O que mais chama a atenção nesse mito é o sentido do senso comum em oposição ao conhecimento da realidade iluminada pelo fogo da realidade. Pelo reverso, o termo “doxa”, em grego, corresponde ao atilamento sensível, desprovido de fundamentos demostráveis ou filtrados por críticas continuadas, longe de alicerces racionais previamente exercitados. “Doxa” e “episteme” pois se opõem, diferenciando o que é instintivo do teoricamente construído. No interior escuro, crenças e defesas inconsistentes ganham foros de verdade, sem deixar espaços para outras lógicas.

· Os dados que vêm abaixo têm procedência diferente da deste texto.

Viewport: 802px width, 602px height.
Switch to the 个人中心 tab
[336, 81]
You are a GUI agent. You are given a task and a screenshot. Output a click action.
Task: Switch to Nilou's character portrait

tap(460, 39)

E então tudo se justificaria por “pontos de vista”, “esta é minha opinião” ou “cada um tem a sua versão dos fatos”. A síntese desse clamor resulta na simplificação do debate que, afinal, abona o negacionismo e manda para o vazio a árdua laboração científica.
Caverna, de Platão, versa sobre o governo desejável a um estado ideal
O distanciamento da luz – ou da ciência – favorece expressões simplistas que partem de assunções essencialistas, imediatas, particularizadoras de situações questionadas no conjunto.

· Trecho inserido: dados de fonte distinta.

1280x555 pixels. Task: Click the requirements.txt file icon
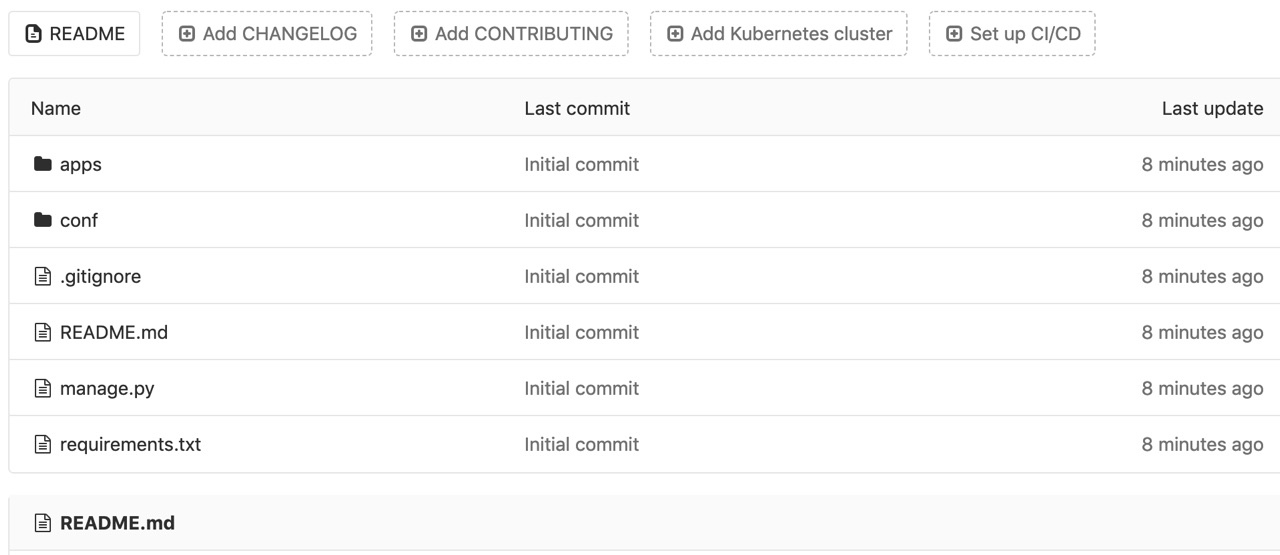coord(42,444)
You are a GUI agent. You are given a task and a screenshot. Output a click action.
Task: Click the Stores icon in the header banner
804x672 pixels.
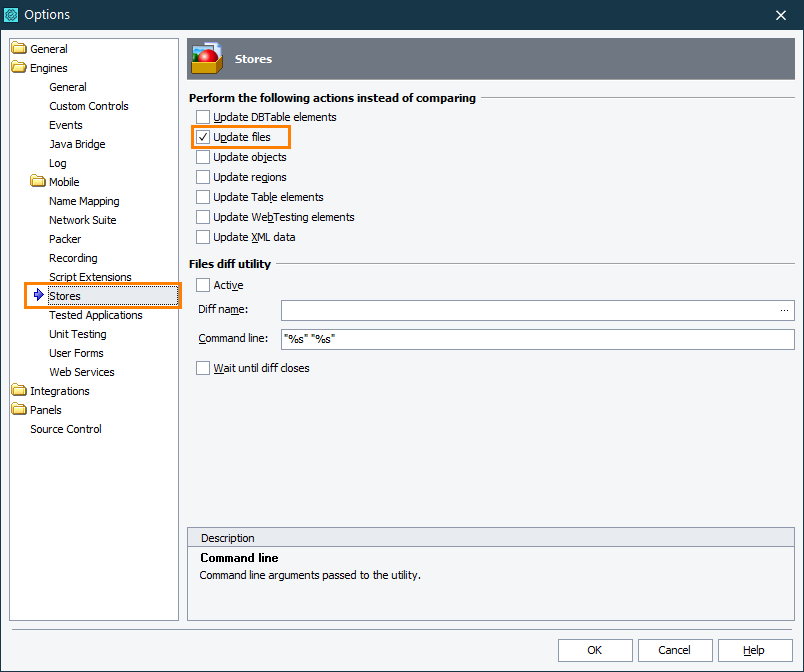point(205,58)
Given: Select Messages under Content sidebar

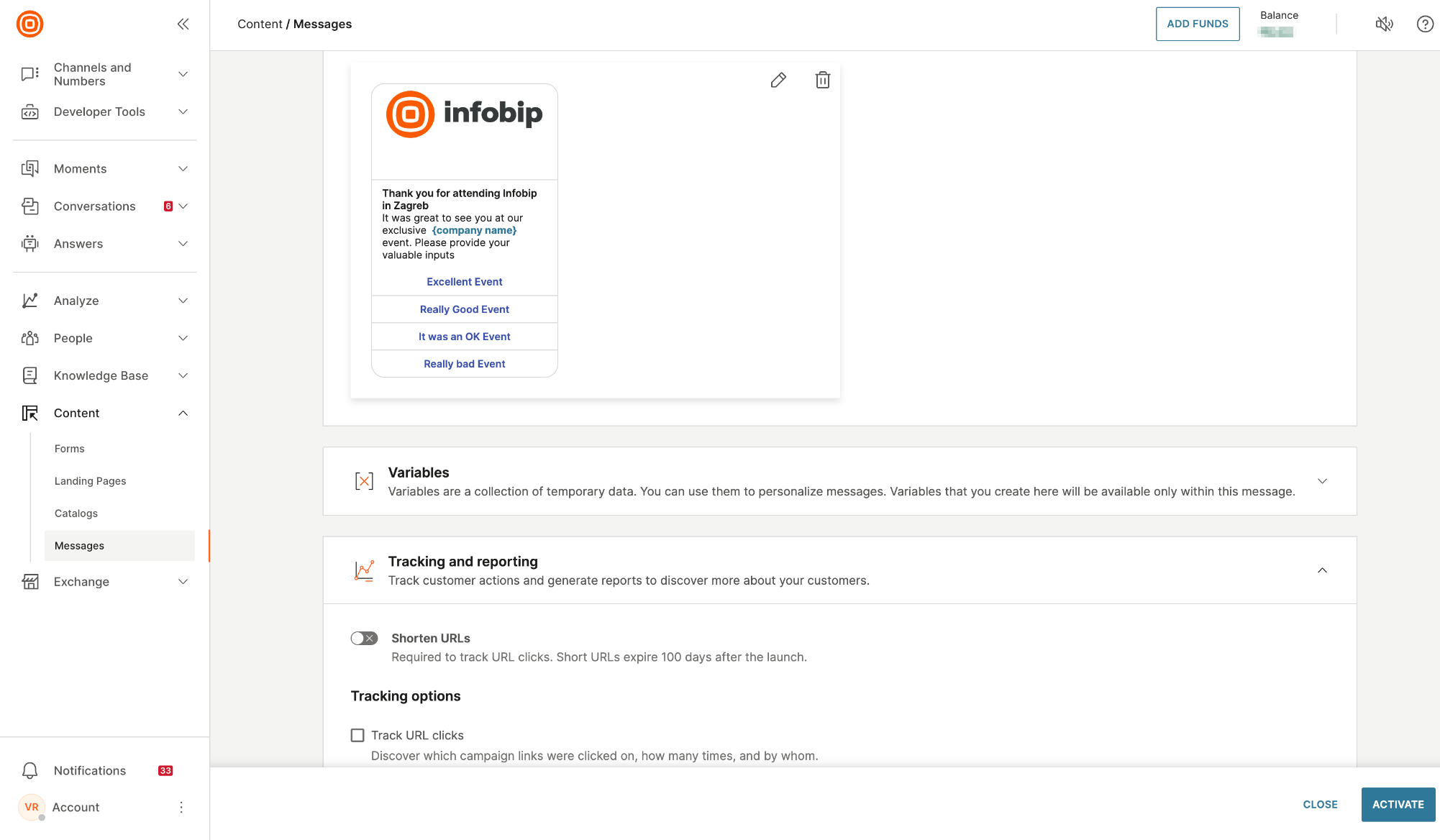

Anulando sequências universalizantes e integradas, o “lugar social” de quem vê sem conhecimento imputa disputas e propõem substituições de lugares. Ao fim, a busca obscurecida por definições próprias de cada encavernado, sem diálogos com a carga do passado, acaba por descosturar-se do conjunto e reivindicar outras irmandades, destituídas de diferenças. E tudo resta presentificado, defensivo como se não houvesse linhagens dinâmicas.
Pertenço ao grupo favorável à legítima integração cidadã, e com tantos reconheço, sem pestanejar, a lamentável exclusão histórica de indígenas e negros, mas em vez de assegurar que a solução está na garantia do “lugar de fala”, prefiro admitir algo mais abrangente e digno, o “direito de fala”. Sim, todos – todos sem distinção – devem ter direito para se explicar e assim se estabelecer. A alternativa de tal direito derivaria de políticas públicas capazes de garantir Educação de qualidade para qualquer um, sem exceção. É nesta perspectiva polifônica que reconheço a importância e legitimidade das cotas sócio raciais e do incentivo à participação dos desfavorecidos historicamente. É aí que aposto no “direito de fala” em vez de “lugares essencializados”.
Porque acredita-se em diálogo efetivo, democrático, instruído na diferença inegável, cultural e cientificamente garantido, advoga-se um plano de Educação pública amplíssimo, geral e irrestrito, um verdadeiro projeto de futuro. E nesse (possível?) programa seria garantido a participação com dosagem favorável aos menos protegidos historicamente. Direito, sem vitimização. Essa é a única forma de garantir correções ao essencialismo proposto por celebridades instantâneas e corrigir propostas causadoras de dicotomias absurdas, escondidas em ilusórios esquemas identitários. Que se discuta abertamente o “direito de fala”, com espaço inclusive e principalmente para quantos podem sair de dentro de cavernas escuras.